En France, chaque nouvelle sortie de disque de Farmer est vécue comme un événement qui fait la une des journaux et des actualités. Il n’en a pas été autrement avec ‘L’Emprise’, qui est sa première nouveauté depuis 2018.

« Emprise » est un mot français qui décrit une relation dans laquelle une personne exerce une domination physique ou un contrôle psychologique sur l’autre.

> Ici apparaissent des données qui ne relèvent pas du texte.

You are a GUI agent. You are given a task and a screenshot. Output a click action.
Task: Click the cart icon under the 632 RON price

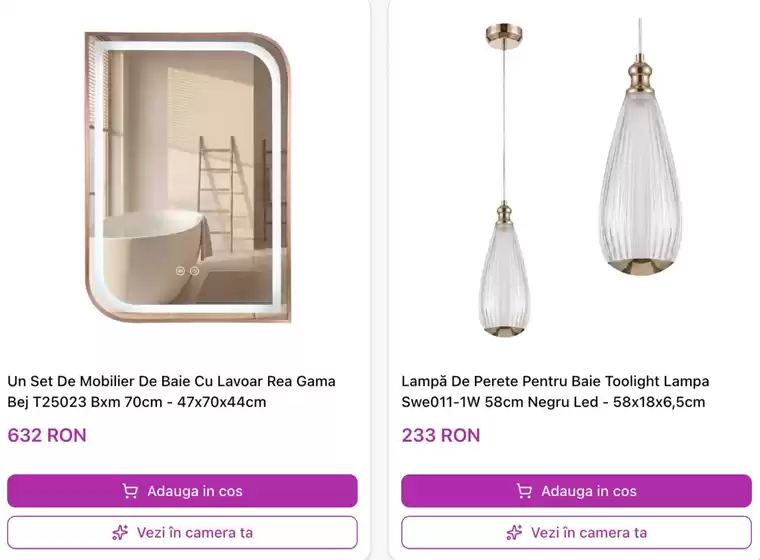(130, 491)
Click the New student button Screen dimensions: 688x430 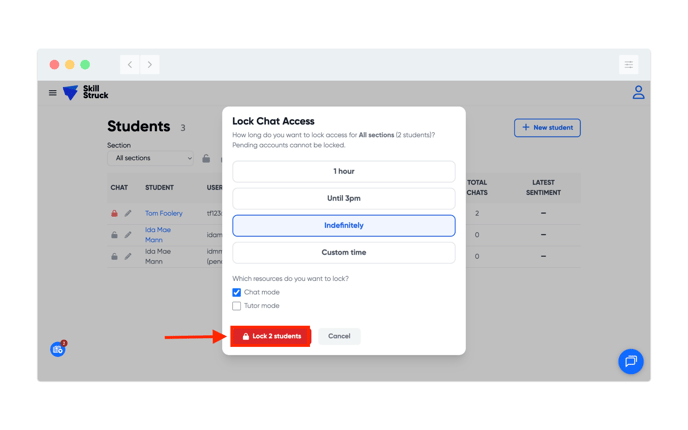click(x=547, y=128)
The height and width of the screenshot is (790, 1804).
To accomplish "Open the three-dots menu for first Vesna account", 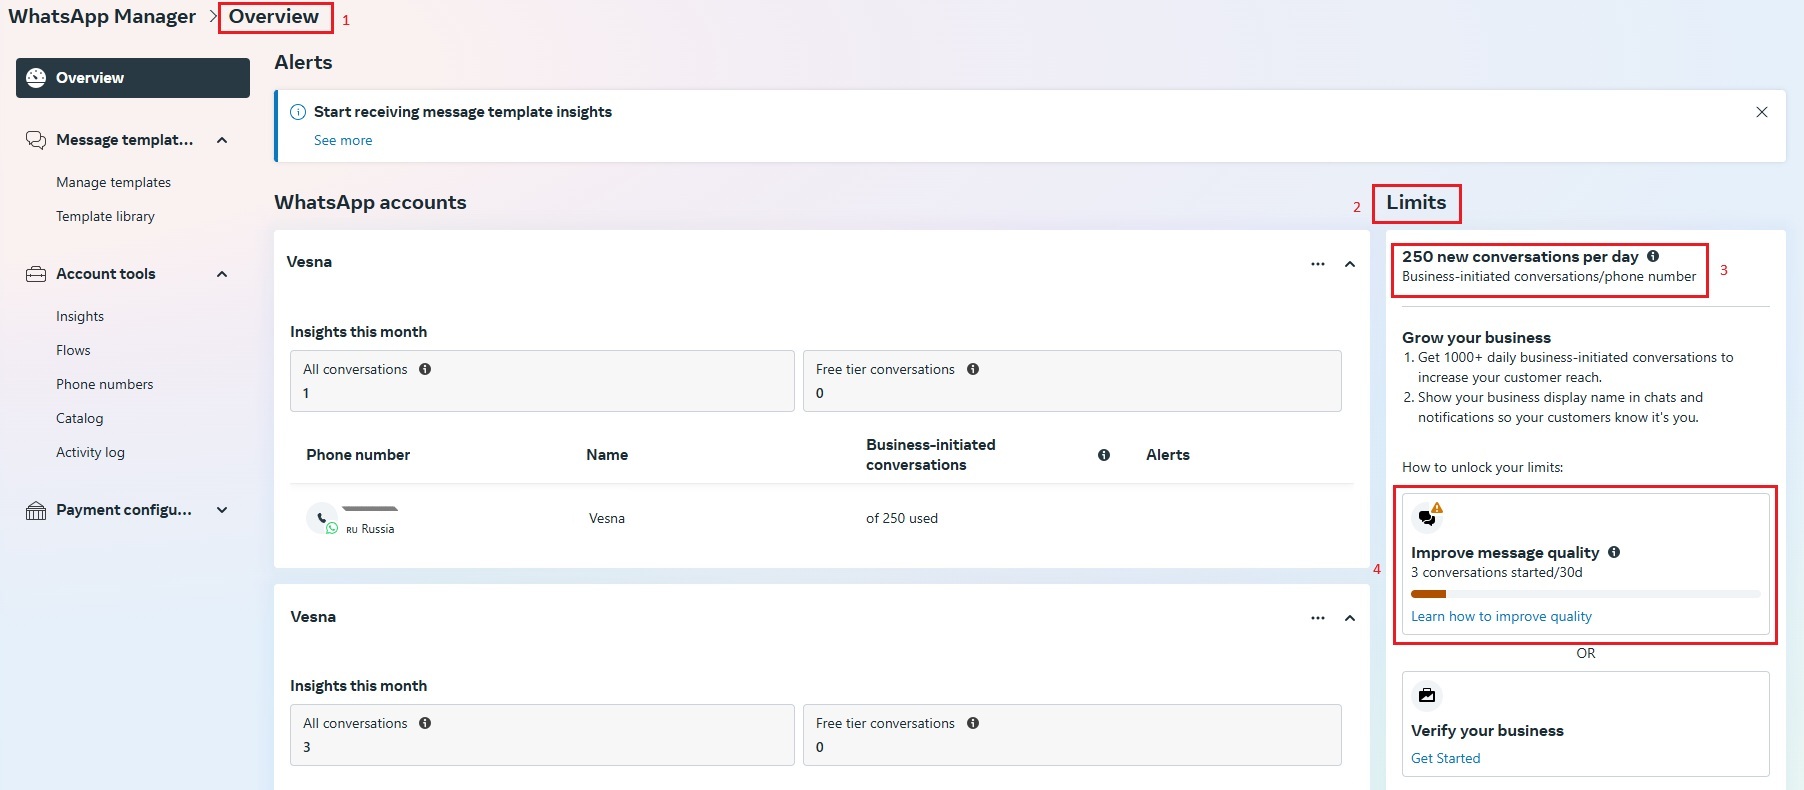I will click(x=1318, y=264).
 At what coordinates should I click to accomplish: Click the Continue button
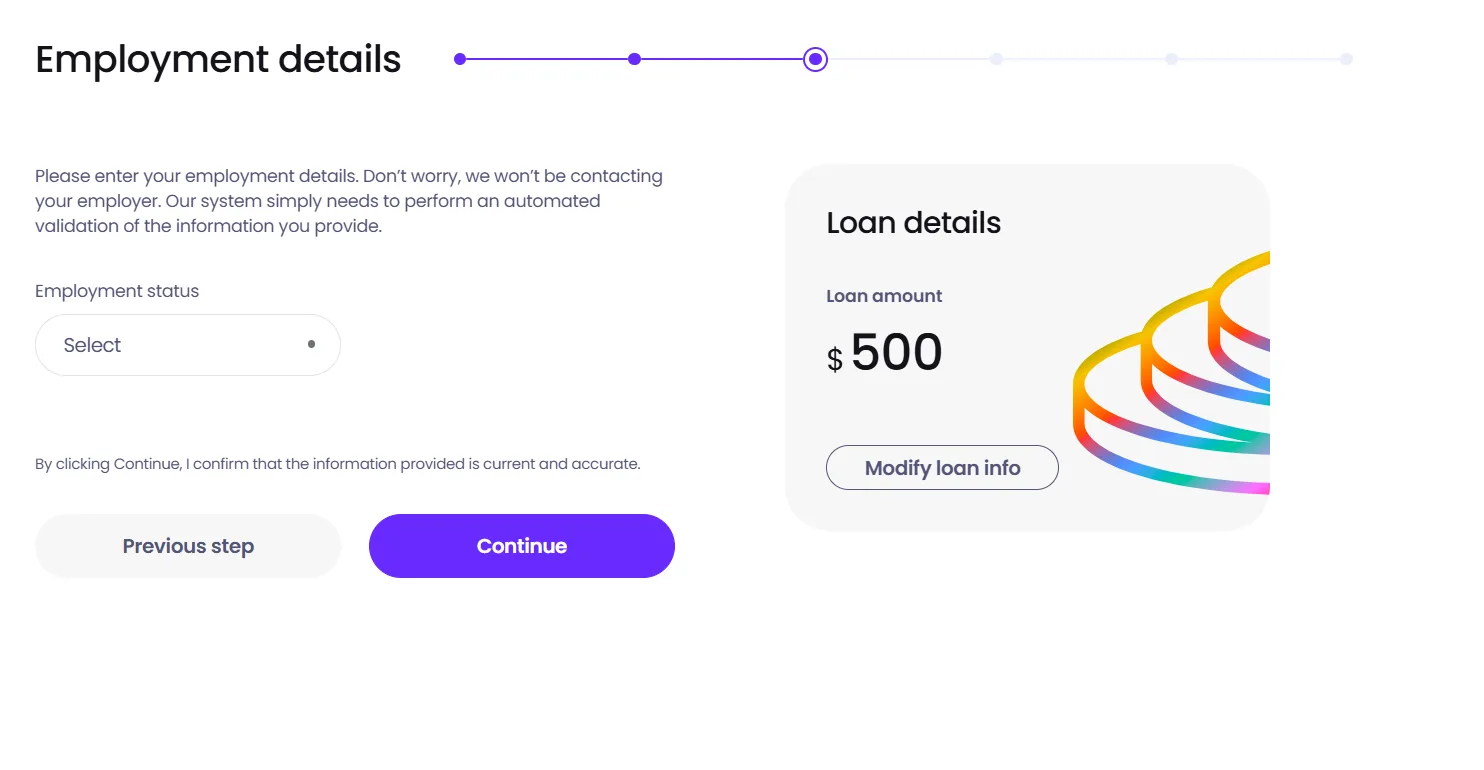521,546
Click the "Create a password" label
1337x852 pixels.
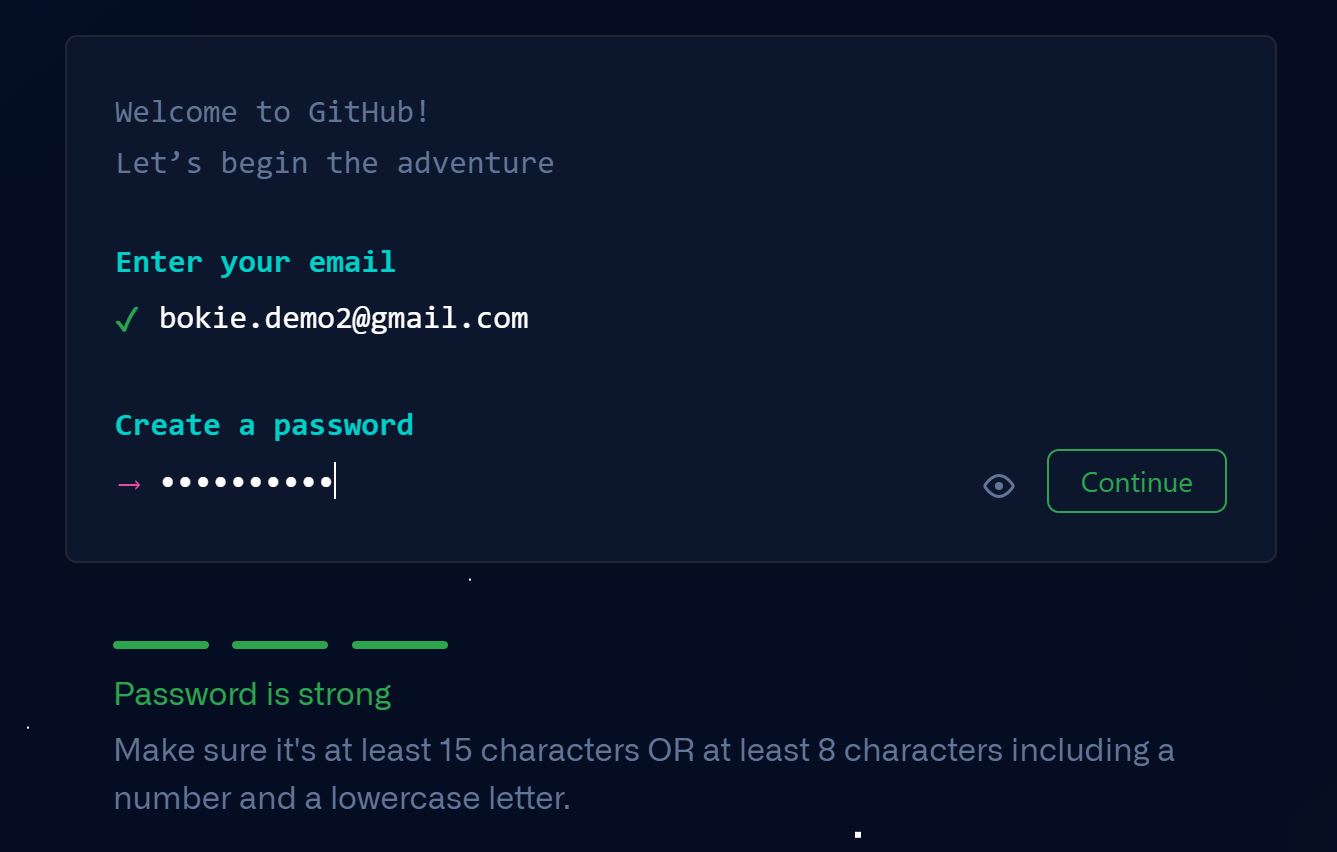tap(264, 425)
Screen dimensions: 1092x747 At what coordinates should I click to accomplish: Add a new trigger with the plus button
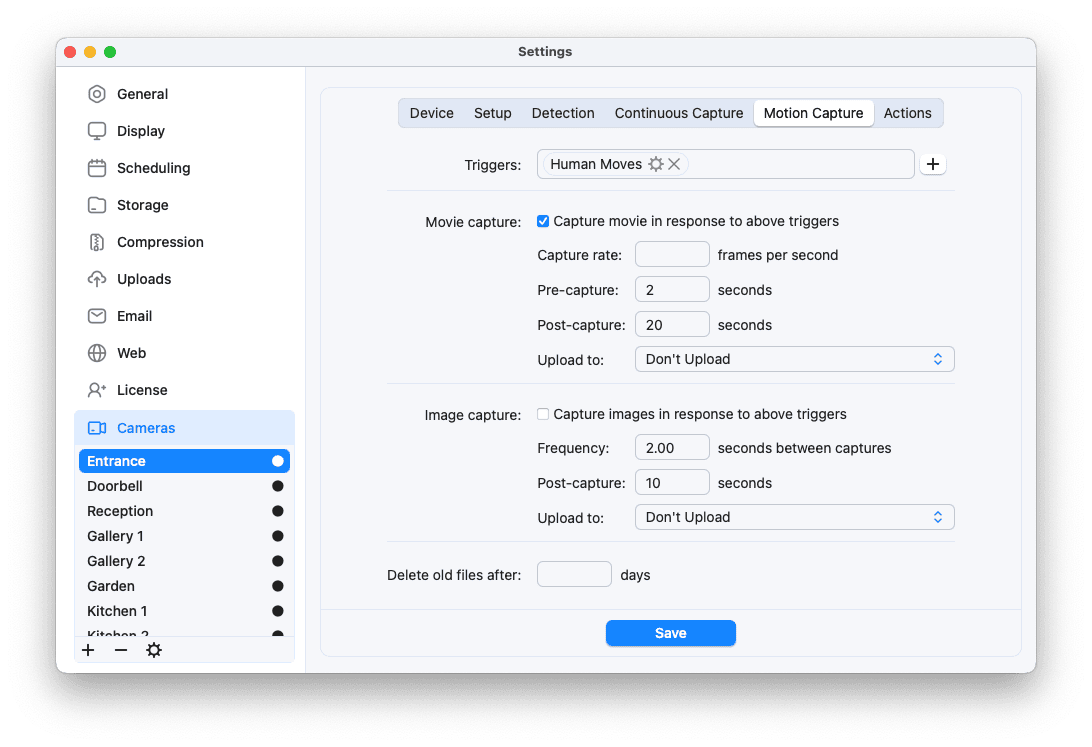point(933,163)
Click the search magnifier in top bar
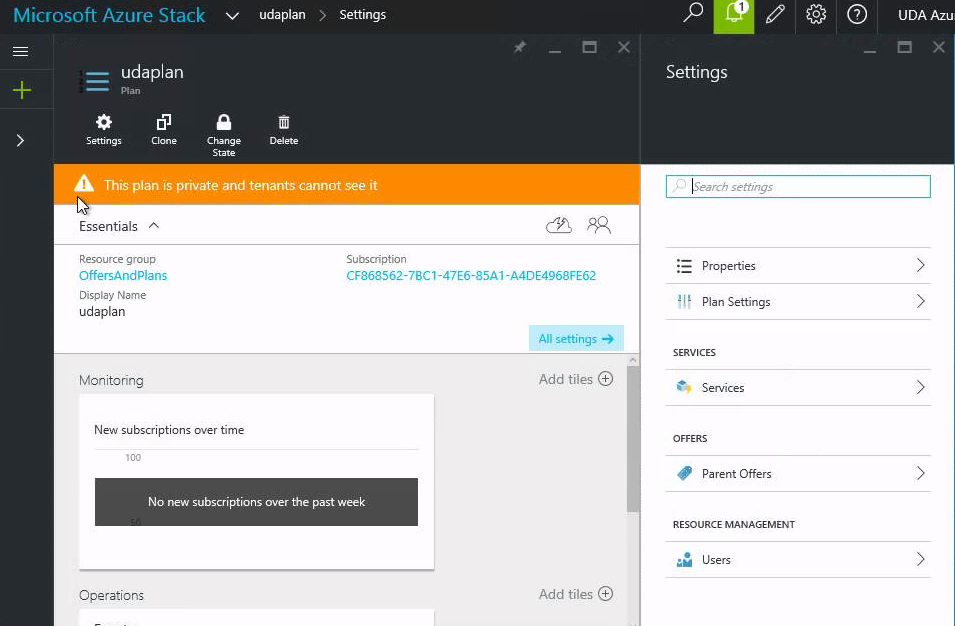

C’est pourquoi cet album a été présenté dans un contexte post #metoo (il est sorti le 25 novembre, Journée internationale pour l’élimination de la violence faite aux femmes) bien qu’il soit juste de souligner que Mylène a déjà chanté sur les relations toxiques, pour ne pas mentionner directement qu’il est l’une des plus grandes icônes françaises de l’expression de la liberté, de l’être unx sur le plan vital, moral et sexuel. Des hymnes comme ‘Libertine’ ou ‘Sans contrefaçon’ chantaient déjà dans les années 80 à l’individualité ou à l’ambiguïté de genre, ce dont elle était totalement pionnière. C’est pourquoi il est si agréable de savoir comment est née la création de ce nouvel album, né de son alliance avec un jeune musicien électropop français nommé Woodkid, qui a récemment déclaré: « Mylène est une figure sacrée, une image presque divine. Et en tant que gay de province, c’est quelqu’un qui m’a beaucoup accompagné et aidé dans mes conflits internes. Faire ce disque était presque quelque chose que je lui devais. »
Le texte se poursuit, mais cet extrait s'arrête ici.